Structural Equation Modeling: Where Are Advantages?

Yihui Xie 2008-01-11

SEM spaghette

Personally I don’t believe structural equation models (SEM) at all. I have been fighting against this modeling technique for quite a long time, but it seems that SEM is becoming more and more popular outside the discipline of statistics. It’s indeed strange. Yesterday I received an email asking me about the SEM, and I listed some reasons for my objection to such a kind of modeling in my reply as follows:


The most obvious disadvantage, I believe, just lies in the critical modeling technique it adopted at the beginning: constructing models to fit the sample COVARIANCE instead of the sample values themselves. I insist that such an idea has almost destroyed our valuable data. You know, the covariance is just one of the TOO MANY characteristics of the data, therefore if we only focus on this simple information (covariance), other information will be dropped (e.g. mean, kurtosis, skewness, …). And a very natural question is, what does the covariance stand for? Can it represent all of the original information? The answer is certainly NO!

The second disadvantage in my eyes is the complexity of this model. In statistics, rarely have I ever met models more complex than SEMs. Even the simplest SEMs will include tens of parameters, as there are several parameter matrices in a SEM. The direct consequence it brings is the computational complexity. You can easily calculate the minimum of f(x)=x^2+1, but do you know how to calculate the minimum of f(a, b, c, d, e, f, g, ...) = a * b^4 / (2 * c + d^14 * a) - f / g * c^d + ...? Actually the target function for SEM to optimize is much more complex than this one! It involves with the multiplication, inverse and determinant of huge matrices… Just tell me, can you trust the software to correctly find the GLOBAL optimum for such a complex function? Personally I cannot, as I know there are too many “stories” behind this problem. It’s very likely that your software only tells you a LOCAL optimum WITHOUT warnings.

The third reason comes from a philosophy: you may regard SEM simply as a process of hypothesis testing. I think you surely know the null hypothesis. In the end, you can ONLY REJECT your model but you can NEVER accept it (or say, ah, my model is correct!). In other words, you can never find the truth, although there are many measures (Chi-square, GFI, …) to tell you how “good” you models are. The basic philosophy of hypothesis testing in statistics is that null hypothesis can only be rejected (because in most cases you can only know the risk of rejecting; you cannot know the risk of accepting it). If we are unable to accept a SEM, why bother to construct it? (If you declare this SEM is correct, other people can naturally doubt whether there are other alternative models.)

I spent about only half a year on SEM, so my words might be incorrect. My advice is never believe anyone (including me) unless you really understand it, especially the mathematical and statistical theories! I really hate those textbooks avoiding maths, because to some degree, they are just cheating the readers by hiding the most important part of a technique.

There are still a couple of reasons but I don’t have enough time to list all of them out here.

You may judge from my above words that I have been fighting against this model for quite a long time. Once a statistician said, “All models are wrong, but some models are useful”, and I’d like to say that SEM is surely not among these “some models”. I’d be very glad to hear from you about the “successful” applications of SEM if you have any cases in this aspect. I’ve inquired such cases of many people who wrote me emails asking about the SEM but I have not got any till today, which ensured me even more of my impression that SEM is a useless technique.

Regards, Yihui

The tasks –
(1) Reproduce the SEM post from "I spent about" down to "them out here.".
(2) In the SEM post, how long did Yihui Xie spend on SEM?
The material that comes next was taken from a separate source.

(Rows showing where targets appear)
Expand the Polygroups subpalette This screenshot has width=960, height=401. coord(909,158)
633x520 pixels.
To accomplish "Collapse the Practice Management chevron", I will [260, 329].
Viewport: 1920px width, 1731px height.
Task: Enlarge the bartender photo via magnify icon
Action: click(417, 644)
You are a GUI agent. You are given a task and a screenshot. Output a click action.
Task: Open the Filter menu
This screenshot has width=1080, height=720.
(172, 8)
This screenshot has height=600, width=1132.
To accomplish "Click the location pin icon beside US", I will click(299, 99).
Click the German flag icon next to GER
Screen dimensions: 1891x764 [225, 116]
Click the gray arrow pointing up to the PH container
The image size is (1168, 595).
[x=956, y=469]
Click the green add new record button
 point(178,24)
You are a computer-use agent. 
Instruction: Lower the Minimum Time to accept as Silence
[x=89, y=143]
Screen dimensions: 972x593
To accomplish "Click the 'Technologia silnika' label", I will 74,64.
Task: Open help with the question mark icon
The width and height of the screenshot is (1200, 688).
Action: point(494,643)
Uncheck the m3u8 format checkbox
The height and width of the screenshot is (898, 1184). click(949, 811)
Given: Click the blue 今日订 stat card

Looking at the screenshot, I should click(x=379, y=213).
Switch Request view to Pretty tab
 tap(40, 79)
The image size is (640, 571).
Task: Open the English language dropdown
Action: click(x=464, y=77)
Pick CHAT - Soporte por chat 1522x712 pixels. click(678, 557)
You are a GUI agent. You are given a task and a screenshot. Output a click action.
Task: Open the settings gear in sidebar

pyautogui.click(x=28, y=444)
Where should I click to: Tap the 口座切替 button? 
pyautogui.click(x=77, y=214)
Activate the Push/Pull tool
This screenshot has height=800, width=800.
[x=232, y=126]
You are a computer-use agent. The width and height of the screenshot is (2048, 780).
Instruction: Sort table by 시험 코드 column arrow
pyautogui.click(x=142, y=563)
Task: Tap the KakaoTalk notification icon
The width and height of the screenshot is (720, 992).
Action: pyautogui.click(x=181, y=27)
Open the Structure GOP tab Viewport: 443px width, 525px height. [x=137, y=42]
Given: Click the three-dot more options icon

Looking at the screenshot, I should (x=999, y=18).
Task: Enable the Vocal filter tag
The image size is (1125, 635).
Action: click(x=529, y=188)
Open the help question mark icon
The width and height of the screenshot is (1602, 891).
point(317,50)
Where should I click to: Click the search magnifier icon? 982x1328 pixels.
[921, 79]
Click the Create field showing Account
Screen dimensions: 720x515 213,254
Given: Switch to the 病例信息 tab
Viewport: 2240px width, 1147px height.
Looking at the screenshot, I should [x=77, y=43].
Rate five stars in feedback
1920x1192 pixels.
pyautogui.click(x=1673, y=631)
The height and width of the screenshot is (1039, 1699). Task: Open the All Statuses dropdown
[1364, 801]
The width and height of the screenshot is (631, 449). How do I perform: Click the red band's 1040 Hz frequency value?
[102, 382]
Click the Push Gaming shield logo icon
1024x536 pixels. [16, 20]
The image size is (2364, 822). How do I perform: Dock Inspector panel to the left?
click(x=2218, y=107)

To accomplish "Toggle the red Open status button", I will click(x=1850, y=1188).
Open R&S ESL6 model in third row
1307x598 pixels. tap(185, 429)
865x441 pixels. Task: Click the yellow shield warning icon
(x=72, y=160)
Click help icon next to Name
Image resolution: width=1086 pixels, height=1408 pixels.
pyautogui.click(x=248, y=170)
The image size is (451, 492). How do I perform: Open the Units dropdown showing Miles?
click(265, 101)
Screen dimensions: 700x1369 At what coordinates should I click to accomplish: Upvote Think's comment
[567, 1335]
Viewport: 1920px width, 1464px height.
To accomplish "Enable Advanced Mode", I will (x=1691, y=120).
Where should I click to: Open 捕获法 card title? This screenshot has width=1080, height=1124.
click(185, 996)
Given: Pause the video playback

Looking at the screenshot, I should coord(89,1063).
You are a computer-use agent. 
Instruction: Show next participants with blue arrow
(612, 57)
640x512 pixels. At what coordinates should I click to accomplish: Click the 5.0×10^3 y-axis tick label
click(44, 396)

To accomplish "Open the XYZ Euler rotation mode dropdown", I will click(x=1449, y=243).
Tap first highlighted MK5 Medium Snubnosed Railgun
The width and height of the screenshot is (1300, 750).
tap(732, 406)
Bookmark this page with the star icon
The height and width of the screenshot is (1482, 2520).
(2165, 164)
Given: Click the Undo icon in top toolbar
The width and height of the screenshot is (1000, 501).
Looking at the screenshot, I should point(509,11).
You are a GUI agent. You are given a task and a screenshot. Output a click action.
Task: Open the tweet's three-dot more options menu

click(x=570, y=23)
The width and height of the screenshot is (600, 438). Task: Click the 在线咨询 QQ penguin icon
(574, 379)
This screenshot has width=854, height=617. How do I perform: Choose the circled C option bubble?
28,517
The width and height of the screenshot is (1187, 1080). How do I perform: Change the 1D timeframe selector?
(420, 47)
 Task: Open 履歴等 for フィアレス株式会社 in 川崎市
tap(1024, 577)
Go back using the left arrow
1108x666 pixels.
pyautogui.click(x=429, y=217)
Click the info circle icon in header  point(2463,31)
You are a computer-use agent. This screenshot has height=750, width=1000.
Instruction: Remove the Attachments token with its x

Expected outputs –
(1)
I spent about only half a year on SEM, so my words might be incorrect. My advice is never believe anyone (including me) unless you really understand it, especially the mathematical and statistical theories! I really hate those textbooks avoiding maths, because to some degree, they are just cheating the readers by hiding the most important part of a technique.

There are still a couple of reasons but I don’t have enough time to list all of them out here.

(2) About half a year.